- **SOURCE**:
┌────────

Publié le 16 janvier 2011 par Marie496
A mon retour au Maroc, après "mes années chinoises", je pus retrouver une amie, qui,enseignante de maternelle, mal à l’aise dans les pratiques alors prônées, passionnée de Yoga et de Taï Qi Chuan, art de méditation en mouvement et admirable beauté du geste , avait depuis plus de 25ans fait déjà un long cheminement, unissant pédagogie et recherche intérieure : Elle me fit découvrir Sri Araubindo, Satprem, Krishnamurti.
Cet homme qui vous renvoie à votre gouverne personnelle, à votre travail intérieur,cet accoucheur socratique de soi , pour qui « la vérité est un pays sans chemin », est étudié en IUFM, institut de formation des enseignants à Paris , par Barbier ;
Je plongeais également dans la mystique rhénane, et Maître Eckhrard;
J’ai d’ailleurs toujours pensé que les rencontres fortes et déterminantes que je faisais n’étaient jamais fortuites : elles arrivaient au moment nécessaire pour moi, me guidant à continuer, à aller encore un peu plus loin, sans véritablement avoir à changer d’attitude : ce n’était que l’approfondissement de cette attitude que j’avais
certainement héritée de mes parents :
Mon père était véritablement un homme libre, ouvert et très tolérant, respectant le choix de ses enfants tout en les accompagnant de sa confiance et de sa sollicitude, et du côté de ma mère, on était fier d’une arrière grand mère morte sur les barricades de la Commune !
J’avais déjà eu l’aval de mes parents, malgré ou à cause de la foi chrétienne qui était la leur, d’ épouser un musulman ; Leur seule contrainte était que j’ai un métier pour pallier à toute éventualité de divorce.

└────────

- **CONSIGNE A**:
D'après le texte, quelle était la seule contrainte posée par les parents au mariage avec un musulman ?
- **CONSIGNE B**:
Recopiez à l'identique les lignes des enregistrements, de celle qui contient "Open the info icon in sidebar" jusqu'à celle qui contient "[x=312, y=50]", toutes deux comprises.
Le texte n'a aucun rapport avec les enregistrements.

Extrait du jeu de données:
┌────────

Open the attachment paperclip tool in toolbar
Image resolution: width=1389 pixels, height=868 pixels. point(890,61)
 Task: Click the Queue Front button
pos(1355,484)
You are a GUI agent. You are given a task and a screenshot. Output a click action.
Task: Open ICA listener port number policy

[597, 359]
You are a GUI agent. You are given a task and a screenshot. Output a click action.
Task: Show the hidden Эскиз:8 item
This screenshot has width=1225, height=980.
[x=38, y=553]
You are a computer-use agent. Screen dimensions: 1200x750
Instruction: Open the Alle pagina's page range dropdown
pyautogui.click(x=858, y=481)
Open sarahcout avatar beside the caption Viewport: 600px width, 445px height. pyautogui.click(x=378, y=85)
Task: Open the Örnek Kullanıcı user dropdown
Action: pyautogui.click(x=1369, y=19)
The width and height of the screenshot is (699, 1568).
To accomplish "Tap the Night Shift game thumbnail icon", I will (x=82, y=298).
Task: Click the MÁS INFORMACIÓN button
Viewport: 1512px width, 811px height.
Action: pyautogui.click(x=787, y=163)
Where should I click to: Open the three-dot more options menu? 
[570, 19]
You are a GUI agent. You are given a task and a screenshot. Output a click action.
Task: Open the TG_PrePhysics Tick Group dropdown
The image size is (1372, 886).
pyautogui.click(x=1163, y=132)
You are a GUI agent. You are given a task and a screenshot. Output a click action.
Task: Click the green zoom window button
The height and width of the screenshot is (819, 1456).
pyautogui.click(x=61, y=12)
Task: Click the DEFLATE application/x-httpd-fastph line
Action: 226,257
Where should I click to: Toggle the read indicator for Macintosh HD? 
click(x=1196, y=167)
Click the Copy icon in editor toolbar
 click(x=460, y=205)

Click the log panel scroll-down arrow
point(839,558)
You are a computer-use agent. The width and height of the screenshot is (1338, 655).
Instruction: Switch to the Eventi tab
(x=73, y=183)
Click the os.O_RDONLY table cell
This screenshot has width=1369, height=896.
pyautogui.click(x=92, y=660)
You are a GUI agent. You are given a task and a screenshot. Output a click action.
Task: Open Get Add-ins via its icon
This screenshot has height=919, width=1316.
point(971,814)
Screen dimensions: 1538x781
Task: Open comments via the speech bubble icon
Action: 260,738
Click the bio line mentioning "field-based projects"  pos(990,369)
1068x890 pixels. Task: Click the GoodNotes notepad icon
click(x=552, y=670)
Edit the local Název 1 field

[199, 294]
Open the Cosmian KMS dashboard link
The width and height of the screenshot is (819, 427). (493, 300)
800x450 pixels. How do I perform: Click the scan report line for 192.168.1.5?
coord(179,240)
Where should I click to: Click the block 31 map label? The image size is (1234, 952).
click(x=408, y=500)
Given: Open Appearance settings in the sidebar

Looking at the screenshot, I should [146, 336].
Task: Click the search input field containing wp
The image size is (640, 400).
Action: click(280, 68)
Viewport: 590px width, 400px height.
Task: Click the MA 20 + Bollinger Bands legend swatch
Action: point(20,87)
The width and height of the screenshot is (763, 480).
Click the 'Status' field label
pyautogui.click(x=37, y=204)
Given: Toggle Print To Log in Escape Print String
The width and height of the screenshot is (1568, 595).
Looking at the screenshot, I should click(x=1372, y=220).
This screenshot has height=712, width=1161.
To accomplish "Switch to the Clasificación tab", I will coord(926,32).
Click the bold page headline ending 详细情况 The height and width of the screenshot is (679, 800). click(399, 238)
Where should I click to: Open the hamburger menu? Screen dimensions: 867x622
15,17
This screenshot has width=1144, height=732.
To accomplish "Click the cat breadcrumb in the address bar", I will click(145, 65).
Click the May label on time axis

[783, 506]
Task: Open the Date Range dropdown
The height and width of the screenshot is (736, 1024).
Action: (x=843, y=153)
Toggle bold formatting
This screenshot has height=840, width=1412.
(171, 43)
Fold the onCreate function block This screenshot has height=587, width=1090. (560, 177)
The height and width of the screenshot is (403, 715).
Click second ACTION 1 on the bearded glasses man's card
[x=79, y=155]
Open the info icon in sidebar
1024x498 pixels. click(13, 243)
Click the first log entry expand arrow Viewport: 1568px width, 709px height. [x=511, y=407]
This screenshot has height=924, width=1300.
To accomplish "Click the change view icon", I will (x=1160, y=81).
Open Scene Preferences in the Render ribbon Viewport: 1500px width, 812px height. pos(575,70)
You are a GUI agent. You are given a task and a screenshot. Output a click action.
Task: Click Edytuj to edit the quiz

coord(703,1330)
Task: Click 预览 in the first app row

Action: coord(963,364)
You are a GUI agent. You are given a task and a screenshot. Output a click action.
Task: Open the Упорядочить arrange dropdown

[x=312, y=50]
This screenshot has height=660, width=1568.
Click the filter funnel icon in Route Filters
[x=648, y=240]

└────────

- **RÉPONSE COMPLÈTE A**:
Avoir un métier, pour parer à toute éventualité de divorce.

- **RÉPONSE COMPLÈTE B**:
Open the info icon in sidebar
1024x498 pixels. click(13, 243)
Click the first log entry expand arrow Viewport: 1568px width, 709px height. [x=511, y=407]
This screenshot has height=924, width=1300.
To accomplish "Click the change view icon", I will (x=1160, y=81).
Open Scene Preferences in the Render ribbon Viewport: 1500px width, 812px height. pos(575,70)
You are a GUI agent. You are given a task and a screenshot. Output a click action.
Task: Click Edytuj to edit the quiz

coord(703,1330)
Task: Click 预览 in the first app row

Action: coord(963,364)
You are a GUI agent. You are given a task and a screenshot. Output a click action.
Task: Open the Упорядочить arrange dropdown

[x=312, y=50]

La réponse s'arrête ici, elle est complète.